**ACTIVITY**: Exactly as written, print each of the entries.

LISTED ENTRIES Block Start

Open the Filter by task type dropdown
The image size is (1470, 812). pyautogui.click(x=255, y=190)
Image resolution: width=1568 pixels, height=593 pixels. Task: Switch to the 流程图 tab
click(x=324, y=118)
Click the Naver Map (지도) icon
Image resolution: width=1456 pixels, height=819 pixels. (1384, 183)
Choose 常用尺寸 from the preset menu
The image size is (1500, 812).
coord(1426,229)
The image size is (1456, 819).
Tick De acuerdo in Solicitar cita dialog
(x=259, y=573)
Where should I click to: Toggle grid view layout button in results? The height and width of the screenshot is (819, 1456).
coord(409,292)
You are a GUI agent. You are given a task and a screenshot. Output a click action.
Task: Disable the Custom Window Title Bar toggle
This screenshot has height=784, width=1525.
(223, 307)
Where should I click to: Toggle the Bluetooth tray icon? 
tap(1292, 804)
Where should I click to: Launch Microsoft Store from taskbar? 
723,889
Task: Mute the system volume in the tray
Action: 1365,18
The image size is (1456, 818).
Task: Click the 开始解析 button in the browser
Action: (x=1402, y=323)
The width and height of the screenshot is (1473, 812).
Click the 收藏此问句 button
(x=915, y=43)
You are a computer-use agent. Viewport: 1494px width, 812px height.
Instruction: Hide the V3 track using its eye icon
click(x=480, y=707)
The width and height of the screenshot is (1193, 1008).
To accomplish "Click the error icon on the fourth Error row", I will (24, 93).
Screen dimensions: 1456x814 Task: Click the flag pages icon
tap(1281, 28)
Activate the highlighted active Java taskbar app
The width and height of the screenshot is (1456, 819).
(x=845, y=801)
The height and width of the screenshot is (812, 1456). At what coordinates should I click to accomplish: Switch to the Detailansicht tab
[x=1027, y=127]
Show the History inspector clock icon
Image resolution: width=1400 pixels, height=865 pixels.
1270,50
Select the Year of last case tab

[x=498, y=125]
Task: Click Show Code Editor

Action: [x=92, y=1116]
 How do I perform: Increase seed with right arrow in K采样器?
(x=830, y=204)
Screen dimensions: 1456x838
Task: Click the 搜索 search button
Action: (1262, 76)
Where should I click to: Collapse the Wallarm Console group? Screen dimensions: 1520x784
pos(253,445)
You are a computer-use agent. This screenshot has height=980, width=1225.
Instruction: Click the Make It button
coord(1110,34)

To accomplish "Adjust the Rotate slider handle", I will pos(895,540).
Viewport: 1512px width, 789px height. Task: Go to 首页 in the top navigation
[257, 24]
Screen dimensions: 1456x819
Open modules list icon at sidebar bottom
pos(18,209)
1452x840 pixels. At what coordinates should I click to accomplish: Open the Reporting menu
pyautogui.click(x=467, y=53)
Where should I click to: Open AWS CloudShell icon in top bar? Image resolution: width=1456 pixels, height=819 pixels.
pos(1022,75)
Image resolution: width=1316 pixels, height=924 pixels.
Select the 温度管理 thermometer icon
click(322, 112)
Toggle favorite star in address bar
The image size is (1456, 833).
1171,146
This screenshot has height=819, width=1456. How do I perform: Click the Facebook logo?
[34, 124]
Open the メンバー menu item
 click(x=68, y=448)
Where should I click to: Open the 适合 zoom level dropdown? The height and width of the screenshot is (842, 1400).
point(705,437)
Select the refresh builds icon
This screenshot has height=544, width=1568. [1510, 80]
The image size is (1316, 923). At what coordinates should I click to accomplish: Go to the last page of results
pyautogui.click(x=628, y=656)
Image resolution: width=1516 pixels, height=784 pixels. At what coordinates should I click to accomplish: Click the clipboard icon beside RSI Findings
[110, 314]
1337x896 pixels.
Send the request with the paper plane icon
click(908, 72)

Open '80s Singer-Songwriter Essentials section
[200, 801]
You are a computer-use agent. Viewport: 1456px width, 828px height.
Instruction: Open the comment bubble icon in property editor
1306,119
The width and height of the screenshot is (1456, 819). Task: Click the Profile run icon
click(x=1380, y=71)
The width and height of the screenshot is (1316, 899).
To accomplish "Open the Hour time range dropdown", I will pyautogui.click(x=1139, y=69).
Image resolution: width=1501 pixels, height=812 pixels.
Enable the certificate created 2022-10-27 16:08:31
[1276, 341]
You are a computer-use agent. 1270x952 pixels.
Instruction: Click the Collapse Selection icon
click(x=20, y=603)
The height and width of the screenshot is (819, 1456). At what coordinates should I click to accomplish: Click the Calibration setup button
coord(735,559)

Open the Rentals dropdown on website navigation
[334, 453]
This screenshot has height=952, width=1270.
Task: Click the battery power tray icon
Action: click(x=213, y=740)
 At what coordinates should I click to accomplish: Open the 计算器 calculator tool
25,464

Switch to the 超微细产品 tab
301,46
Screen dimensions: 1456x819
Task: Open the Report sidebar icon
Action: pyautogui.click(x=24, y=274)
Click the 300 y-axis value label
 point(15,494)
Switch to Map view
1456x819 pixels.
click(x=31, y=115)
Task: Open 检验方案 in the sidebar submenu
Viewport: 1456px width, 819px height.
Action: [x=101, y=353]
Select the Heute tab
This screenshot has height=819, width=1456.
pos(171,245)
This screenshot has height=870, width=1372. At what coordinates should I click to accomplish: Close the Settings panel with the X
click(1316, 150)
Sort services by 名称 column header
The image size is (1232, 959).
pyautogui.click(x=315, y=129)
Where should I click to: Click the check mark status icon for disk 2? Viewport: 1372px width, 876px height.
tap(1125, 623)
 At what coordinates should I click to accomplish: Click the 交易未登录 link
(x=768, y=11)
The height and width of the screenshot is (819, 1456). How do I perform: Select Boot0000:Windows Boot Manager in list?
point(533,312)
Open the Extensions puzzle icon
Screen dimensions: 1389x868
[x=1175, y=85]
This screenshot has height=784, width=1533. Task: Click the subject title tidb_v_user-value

LISTED ENTRIES Block End

**RESPONSE**:
Open the Filter by task type dropdown
The image size is (1470, 812). pyautogui.click(x=255, y=190)
Image resolution: width=1568 pixels, height=593 pixels. Task: Switch to the 流程图 tab
click(x=324, y=118)
Click the Naver Map (지도) icon
Image resolution: width=1456 pixels, height=819 pixels. (1384, 183)
Choose 常用尺寸 from the preset menu
The image size is (1500, 812).
coord(1426,229)
The image size is (1456, 819).
Tick De acuerdo in Solicitar cita dialog
(x=259, y=573)
Where should I click to: Toggle grid view layout button in results? The height and width of the screenshot is (819, 1456).
coord(409,292)
You are a GUI agent. You are given a task and a screenshot. Output a click action.
Task: Disable the Custom Window Title Bar toggle
This screenshot has height=784, width=1525.
(223, 307)
Where should I click to: Toggle the Bluetooth tray icon? 
tap(1292, 804)
Where should I click to: Launch Microsoft Store from taskbar? 
723,889
Task: Mute the system volume in the tray
Action: 1365,18
The image size is (1456, 818).
Task: Click the 开始解析 button in the browser
Action: (x=1402, y=323)
The width and height of the screenshot is (1473, 812).
Click the 收藏此问句 button
(x=915, y=43)
You are a computer-use agent. Viewport: 1494px width, 812px height.
Instruction: Hide the V3 track using its eye icon
click(x=480, y=707)
The width and height of the screenshot is (1193, 1008).
To accomplish "Click the error icon on the fourth Error row", I will (24, 93).
Screen dimensions: 1456x814 Task: Click the flag pages icon
tap(1281, 28)
Activate the highlighted active Java taskbar app
The width and height of the screenshot is (1456, 819).
(x=845, y=801)
The height and width of the screenshot is (812, 1456). At what coordinates should I click to accomplish: Switch to the Detailansicht tab
[x=1027, y=127]
Show the History inspector clock icon
Image resolution: width=1400 pixels, height=865 pixels.
1270,50
Select the Year of last case tab

[x=498, y=125]
Task: Click Show Code Editor

Action: [x=92, y=1116]
 How do I perform: Increase seed with right arrow in K采样器?
(x=830, y=204)
Screen dimensions: 1456x838
Task: Click the 搜索 search button
Action: (1262, 76)
Where should I click to: Collapse the Wallarm Console group? Screen dimensions: 1520x784
pos(253,445)
You are a computer-use agent. This screenshot has height=980, width=1225.
Instruction: Click the Make It button
coord(1110,34)

To accomplish "Adjust the Rotate slider handle", I will pos(895,540).
Viewport: 1512px width, 789px height. Task: Go to 首页 in the top navigation
[257, 24]
Screen dimensions: 1456x819
Open modules list icon at sidebar bottom
pos(18,209)
1452x840 pixels. At what coordinates should I click to accomplish: Open the Reporting menu
pyautogui.click(x=467, y=53)
Where should I click to: Open AWS CloudShell icon in top bar? Image resolution: width=1456 pixels, height=819 pixels.
pos(1022,75)
Image resolution: width=1316 pixels, height=924 pixels.
Select the 温度管理 thermometer icon
click(322, 112)
Toggle favorite star in address bar
The image size is (1456, 833).
1171,146
This screenshot has height=819, width=1456. How do I perform: Click the Facebook logo?
[34, 124]
Open the メンバー menu item
 click(x=68, y=448)
Where should I click to: Open the 适合 zoom level dropdown? The height and width of the screenshot is (842, 1400).
point(705,437)
Select the refresh builds icon
This screenshot has height=544, width=1568. [1510, 80]
The image size is (1316, 923). At what coordinates should I click to accomplish: Go to the last page of results
pyautogui.click(x=628, y=656)
Image resolution: width=1516 pixels, height=784 pixels. At what coordinates should I click to accomplish: Click the clipboard icon beside RSI Findings
[110, 314]
1337x896 pixels.
Send the request with the paper plane icon
click(908, 72)

Open '80s Singer-Songwriter Essentials section
[200, 801]
You are a computer-use agent. Viewport: 1456px width, 828px height.
Instruction: Open the comment bubble icon in property editor
1306,119
The width and height of the screenshot is (1456, 819). Task: Click the Profile run icon
click(x=1380, y=71)
The width and height of the screenshot is (1316, 899).
To accomplish "Open the Hour time range dropdown", I will pyautogui.click(x=1139, y=69).
Image resolution: width=1501 pixels, height=812 pixels.
Enable the certificate created 2022-10-27 16:08:31
[1276, 341]
You are a computer-use agent. 1270x952 pixels.
Instruction: Click the Collapse Selection icon
click(x=20, y=603)
The height and width of the screenshot is (819, 1456). At what coordinates should I click to accomplish: Click the Calibration setup button
coord(735,559)

Open the Rentals dropdown on website navigation
[334, 453]
This screenshot has height=952, width=1270.
Task: Click the battery power tray icon
Action: click(x=213, y=740)
 At what coordinates should I click to accomplish: Open the 计算器 calculator tool
25,464

Switch to the 超微细产品 tab
301,46
Screen dimensions: 1456x819
Task: Open the Report sidebar icon
Action: pyautogui.click(x=24, y=274)
Click the 300 y-axis value label
 point(15,494)
Switch to Map view
1456x819 pixels.
click(x=31, y=115)
Task: Open 检验方案 in the sidebar submenu
Viewport: 1456px width, 819px height.
Action: [x=101, y=353]
Select the Heute tab
This screenshot has height=819, width=1456.
pos(171,245)
This screenshot has height=870, width=1372. At what coordinates should I click to accomplish: Close the Settings panel with the X
click(1316, 150)
Sort services by 名称 column header
The image size is (1232, 959).
pyautogui.click(x=315, y=129)
Where should I click to: Click the check mark status icon for disk 2? Viewport: 1372px width, 876px height.
tap(1125, 623)
 At what coordinates should I click to accomplish: Click the 交易未登录 link
(x=768, y=11)
The height and width of the screenshot is (819, 1456). How do I perform: Select Boot0000:Windows Boot Manager in list?
point(533,312)
Open the Extensions puzzle icon
Screen dimensions: 1389x868
[x=1175, y=85]
This screenshot has height=784, width=1533. Task: Click the subject title tidb_v_user-value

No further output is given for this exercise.